Visionário e brilhante, Stephen Hawking dedicou sua vida a decifrar os segredos do cosmos, mas também a alertar sobre os riscos que poderiam colocar em perigo o destino humano. Entre eles, a inteligência artificial (IA) sempre ocupou o primeiro lugar em suas preocupações. Para o físico britânico, o avanço descontrolado dessa tecnologia não era apenas um desafio científico, mas uma possível sentença de extinção.
Quando as máquinas pensam sozinhas
Em 2014, muito antes de a IA generativa ou os sistemas autônomos fazerem parte do cotidiano, Hawking declarou à BBC uma frase que marcou sua trajetória:
“O desenvolvimento completo da inteligência artificial pode significar o fim da raça humana.”
Segundo ele, a diferença entre evolução biológica e digital poderia abrir uma brecha irreversível.
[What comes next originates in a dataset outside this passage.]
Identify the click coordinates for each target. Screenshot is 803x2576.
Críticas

Enquanto o cérebro humano leva milênios para mudar, as máquinas poderiam se reprogramar e evoluir em dias ou horas. Hawking usava uma metáfora perturbadora: os humanos poderiam se tornar tão lentos em comparação às máquinas quanto os caracóis em relação a nós.
Uma ameaça além da ficção científica
Para Hawking, o verdadeiro perigo surgiria no momento em que os computadores alcançassem autonomia plena, capazes de se redesenhar e tomar decisões sem intervenção humana. Esse ponto marcaria a exclusão gradual da inteligência humana do processo evolutivo.
A questão, dizia ele, não era apenas tecnológica, mas filosófica e ética: como manter o controle de sistemas que aprendem, se adaptam e multiplicam suas capacidades muito mais rápido do que seus criadores?
Um chamado global à regulamentação
Em 2015, Hawking se juntou a nomes como Elon Musk e Demis Hassabis (cofundador da DeepMind) em uma carta aberta às Nações Unidas. O apelo pedia regulamentação urgente do desenvolvimento de armas autônomas e regras éticas para evitar que a IA fosse usada com fins destrutivos ou de dominação econômica.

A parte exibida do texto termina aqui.